# [PROBLEM TO WORK ON]
What you give back should match the records word for word.

(Pixel coordinate grounding data)
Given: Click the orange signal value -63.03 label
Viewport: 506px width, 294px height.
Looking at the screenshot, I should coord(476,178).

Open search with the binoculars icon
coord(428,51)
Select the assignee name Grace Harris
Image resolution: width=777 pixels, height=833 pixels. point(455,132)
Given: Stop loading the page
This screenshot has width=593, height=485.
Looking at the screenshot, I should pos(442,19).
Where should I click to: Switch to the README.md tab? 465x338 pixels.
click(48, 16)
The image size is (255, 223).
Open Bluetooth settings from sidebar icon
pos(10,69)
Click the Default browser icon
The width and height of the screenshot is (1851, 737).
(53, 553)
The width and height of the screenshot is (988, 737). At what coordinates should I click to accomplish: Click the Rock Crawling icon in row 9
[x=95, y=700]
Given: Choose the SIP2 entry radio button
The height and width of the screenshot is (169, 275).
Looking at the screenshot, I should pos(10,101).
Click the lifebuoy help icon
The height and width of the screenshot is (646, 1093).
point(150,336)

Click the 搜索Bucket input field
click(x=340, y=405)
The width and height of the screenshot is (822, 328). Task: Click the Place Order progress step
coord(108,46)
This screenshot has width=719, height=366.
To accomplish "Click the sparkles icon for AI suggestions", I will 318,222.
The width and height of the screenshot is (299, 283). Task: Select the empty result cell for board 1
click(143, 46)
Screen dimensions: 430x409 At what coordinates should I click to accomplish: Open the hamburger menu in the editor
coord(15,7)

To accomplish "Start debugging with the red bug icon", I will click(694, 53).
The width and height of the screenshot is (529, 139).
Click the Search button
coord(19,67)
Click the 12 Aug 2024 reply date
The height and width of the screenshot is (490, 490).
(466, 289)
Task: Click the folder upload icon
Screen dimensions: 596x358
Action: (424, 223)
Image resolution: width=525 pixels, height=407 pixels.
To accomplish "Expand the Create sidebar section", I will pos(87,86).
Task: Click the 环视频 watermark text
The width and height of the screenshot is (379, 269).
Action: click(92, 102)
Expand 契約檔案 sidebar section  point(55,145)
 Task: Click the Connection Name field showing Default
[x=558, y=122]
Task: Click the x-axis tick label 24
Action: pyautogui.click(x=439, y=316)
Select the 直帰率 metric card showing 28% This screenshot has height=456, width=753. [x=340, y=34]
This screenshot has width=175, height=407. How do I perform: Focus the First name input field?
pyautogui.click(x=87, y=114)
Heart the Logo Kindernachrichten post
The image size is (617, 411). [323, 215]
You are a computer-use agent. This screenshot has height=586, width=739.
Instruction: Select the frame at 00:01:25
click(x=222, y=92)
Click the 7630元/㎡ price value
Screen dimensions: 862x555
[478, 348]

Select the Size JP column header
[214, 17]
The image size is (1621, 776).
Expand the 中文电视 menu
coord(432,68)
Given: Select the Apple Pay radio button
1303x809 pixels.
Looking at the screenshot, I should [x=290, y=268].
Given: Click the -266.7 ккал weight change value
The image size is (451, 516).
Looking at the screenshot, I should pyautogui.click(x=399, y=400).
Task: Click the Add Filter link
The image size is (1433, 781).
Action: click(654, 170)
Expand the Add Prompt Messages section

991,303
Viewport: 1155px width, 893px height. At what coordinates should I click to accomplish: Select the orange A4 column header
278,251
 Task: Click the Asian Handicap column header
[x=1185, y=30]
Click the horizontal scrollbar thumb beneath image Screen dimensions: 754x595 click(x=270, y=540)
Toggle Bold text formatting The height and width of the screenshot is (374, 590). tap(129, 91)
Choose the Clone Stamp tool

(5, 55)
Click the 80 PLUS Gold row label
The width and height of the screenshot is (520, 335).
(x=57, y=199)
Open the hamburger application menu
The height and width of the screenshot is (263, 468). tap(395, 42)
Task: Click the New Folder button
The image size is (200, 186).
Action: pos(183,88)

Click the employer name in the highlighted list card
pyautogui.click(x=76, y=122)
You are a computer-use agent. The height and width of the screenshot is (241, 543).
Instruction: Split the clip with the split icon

# [EXERCISE RESPONSE]
Given: Click the orange signal value -63.03 label
Viewport: 506px width, 294px height.
Looking at the screenshot, I should coord(476,178).

Open search with the binoculars icon
coord(428,51)
Select the assignee name Grace Harris
Image resolution: width=777 pixels, height=833 pixels. point(455,132)
Given: Stop loading the page
This screenshot has width=593, height=485.
Looking at the screenshot, I should pos(442,19).
Where should I click to: Switch to the README.md tab? 465x338 pixels.
click(48, 16)
The image size is (255, 223).
Open Bluetooth settings from sidebar icon
pos(10,69)
Click the Default browser icon
The width and height of the screenshot is (1851, 737).
(53, 553)
The width and height of the screenshot is (988, 737). At what coordinates should I click to accomplish: Click the Rock Crawling icon in row 9
[x=95, y=700]
Given: Choose the SIP2 entry radio button
The height and width of the screenshot is (169, 275).
Looking at the screenshot, I should pos(10,101).
Click the lifebuoy help icon
The height and width of the screenshot is (646, 1093).
point(150,336)

Click the 搜索Bucket input field
click(x=340, y=405)
The width and height of the screenshot is (822, 328). Task: Click the Place Order progress step
coord(108,46)
This screenshot has width=719, height=366.
To accomplish "Click the sparkles icon for AI suggestions", I will 318,222.
The width and height of the screenshot is (299, 283). Task: Select the empty result cell for board 1
click(143, 46)
Screen dimensions: 430x409 At what coordinates should I click to accomplish: Open the hamburger menu in the editor
coord(15,7)

To accomplish "Start debugging with the red bug icon", I will click(694, 53).
The width and height of the screenshot is (529, 139).
Click the Search button
coord(19,67)
Click the 12 Aug 2024 reply date
The height and width of the screenshot is (490, 490).
(466, 289)
Task: Click the folder upload icon
Screen dimensions: 596x358
Action: (424, 223)
Image resolution: width=525 pixels, height=407 pixels.
To accomplish "Expand the Create sidebar section", I will pos(87,86).
Task: Click the 环视频 watermark text
The width and height of the screenshot is (379, 269).
Action: click(92, 102)
Expand 契約檔案 sidebar section  point(55,145)
 Task: Click the Connection Name field showing Default
[x=558, y=122]
Task: Click the x-axis tick label 24
Action: pyautogui.click(x=439, y=316)
Select the 直帰率 metric card showing 28% This screenshot has height=456, width=753. [x=340, y=34]
This screenshot has width=175, height=407. How do I perform: Focus the First name input field?
pyautogui.click(x=87, y=114)
Heart the Logo Kindernachrichten post
The image size is (617, 411). [323, 215]
You are a computer-use agent. This screenshot has height=586, width=739.
Instruction: Select the frame at 00:01:25
click(x=222, y=92)
Click the 7630元/㎡ price value
Screen dimensions: 862x555
[478, 348]

Select the Size JP column header
[214, 17]
The image size is (1621, 776).
Expand the 中文电视 menu
coord(432,68)
Given: Select the Apple Pay radio button
1303x809 pixels.
Looking at the screenshot, I should [x=290, y=268].
Given: Click the -266.7 ккал weight change value
The image size is (451, 516).
Looking at the screenshot, I should pyautogui.click(x=399, y=400).
Task: Click the Add Filter link
The image size is (1433, 781).
Action: click(654, 170)
Expand the Add Prompt Messages section

991,303
Viewport: 1155px width, 893px height. At what coordinates should I click to accomplish: Select the orange A4 column header
278,251
 Task: Click the Asian Handicap column header
[x=1185, y=30]
Click the horizontal scrollbar thumb beneath image Screen dimensions: 754x595 click(x=270, y=540)
Toggle Bold text formatting The height and width of the screenshot is (374, 590). tap(129, 91)
Choose the Clone Stamp tool

(5, 55)
Click the 80 PLUS Gold row label
The width and height of the screenshot is (520, 335).
(x=57, y=199)
Open the hamburger application menu
The height and width of the screenshot is (263, 468). tap(395, 42)
Task: Click the New Folder button
The image size is (200, 186).
Action: pos(183,88)

Click the employer name in the highlighted list card
pyautogui.click(x=76, y=122)
You are a computer-use agent. The height and width of the screenshot is (241, 543).
Instruction: Split the clip with the split icon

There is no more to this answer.